I am an introvert.  I am energized when I’ve had a few hours where I didn’t need to talk to anyone and I didn’t feel like anyone was watching what I was doing.  When my first daughter was about a year old I decided that she and I both needed a little alone time each day.  As I write this we are in the middle of 2020 and my husband is working from home and I have two little girls and a baby so, full disclosure, it doesn’t happen with quite as much regularity as I would like!  But I still make alone time a goal and I still feel it is very important. 

This article is not on the nuts and bolts of how to accomplish this.  That is in another article.  This is all about the why.  As an introvert who loves alone time the benefits are a no-brainer for me but for my extroverted friends it may not be as intuitive.  Here are my top 10 benefits for everyone from the tiny baby up through the ranks to daddy.

Quiet space away from the noise. 

It can be incredibly difficult to focus amidst noise.  Alone time gives the option for quiet where we can focus on an idea or a problem or anything!  Some people are uncomfortable being “alone with their thoughts” but I think the more time we are alone, the more we can sort through and get to a place where it feels good.

Freedom to pray. 

I pray differently when someone (other than God) is listening to me.  When I am alone, I pour out my heart, confess sins more candidly, and talk to God more honestly than I do in the presence of others.  I also like to pray out loud and feel weird doing that when others are listening.  I don’t try to listen in on my children’s prayers, but occasionally I have overheard them and have observed the same thing.  They use a certain type of script with they pray at the dinner table but when they are alone they just talk with the Lord about this and that.
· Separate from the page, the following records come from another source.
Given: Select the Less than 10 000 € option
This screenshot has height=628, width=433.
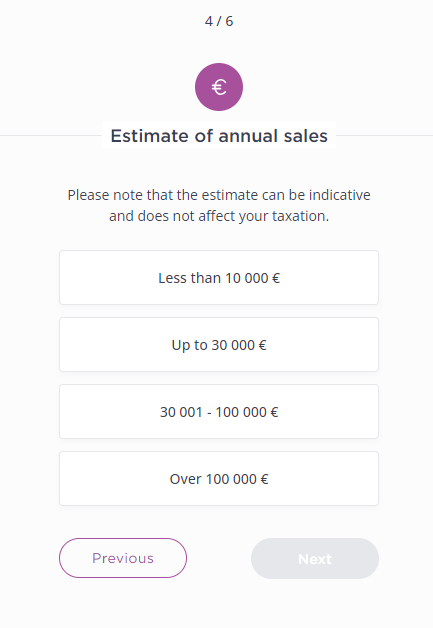Looking at the screenshot, I should [219, 278].
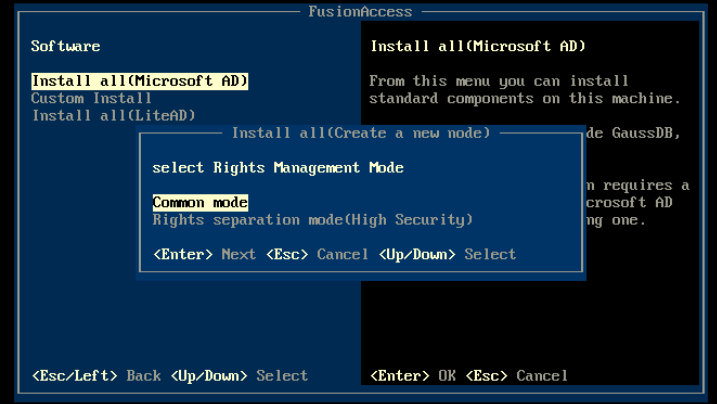This screenshot has width=717, height=404.
Task: Click the GaussDB text in the description
Action: tap(640, 134)
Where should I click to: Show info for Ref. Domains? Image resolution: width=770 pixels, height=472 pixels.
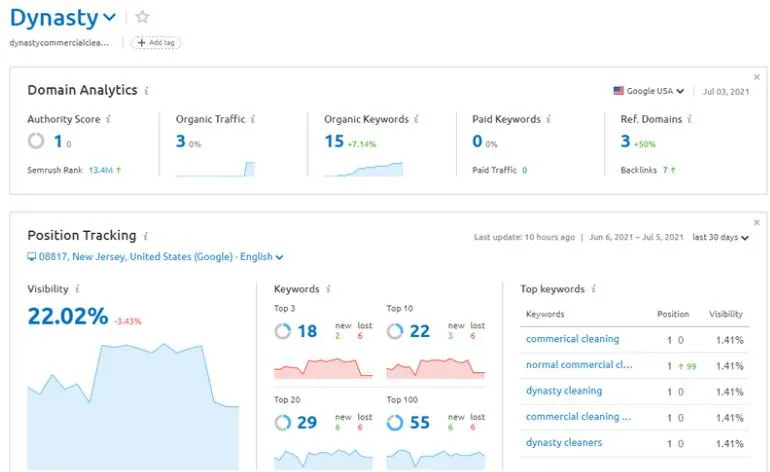tap(689, 119)
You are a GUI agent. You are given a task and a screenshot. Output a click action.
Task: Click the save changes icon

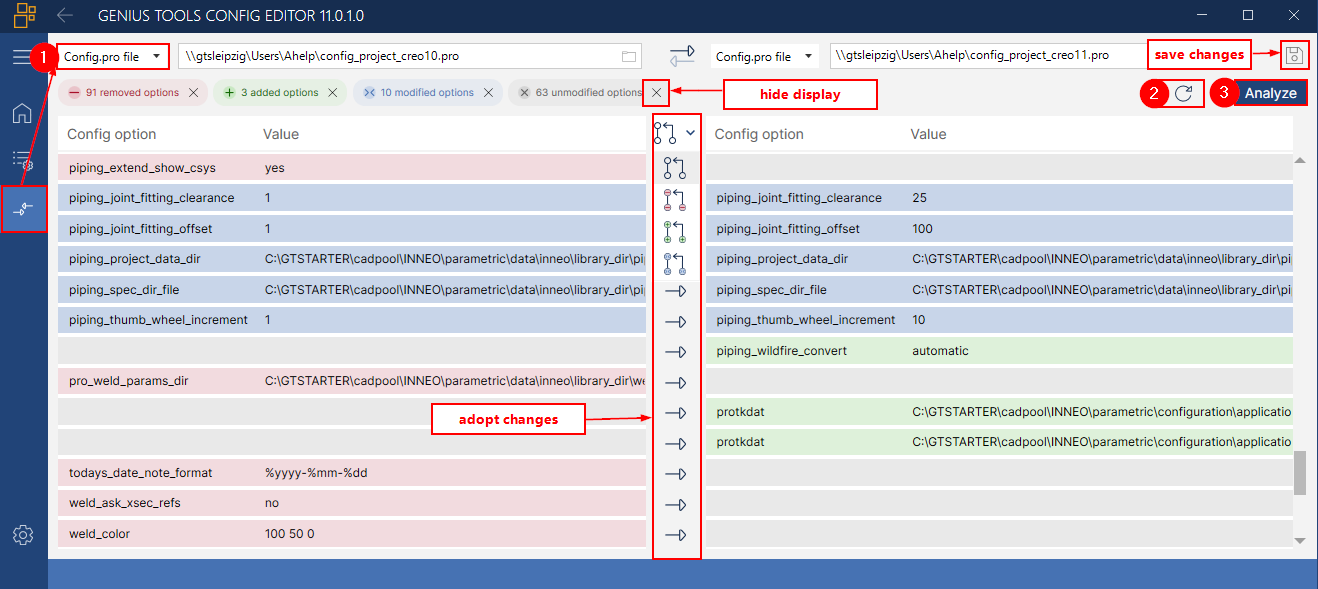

This article addresses finding time to pray as well as read the Bible.

Time to explore ideas without criticism. 

No one is supervising.  No one is approving or disapproving.  There is no one to giggle when you do something dumb.  It is a free space to chart new creative territory, create something, learn something, try something, or explore something.

Alone Time encourages confidence in decision-making.

For a child, this means confidence to decide what to play with and how to play.  For an adult, it may be confidence about how you spend your time.   There is no one to seek approval from or ask, “Is this ok?” so you just have to move ahead with your decision.

Time Alone encourages problem-solving. 

If I am standing near my four year old she will ask me to help her buckle her shoes.  If she is alone, she will spend 15 minutes figuring it out for herself.  In the absence of help, we work more at problem-solving which is an invaluable life skill.

It provides a short break from collisions with others.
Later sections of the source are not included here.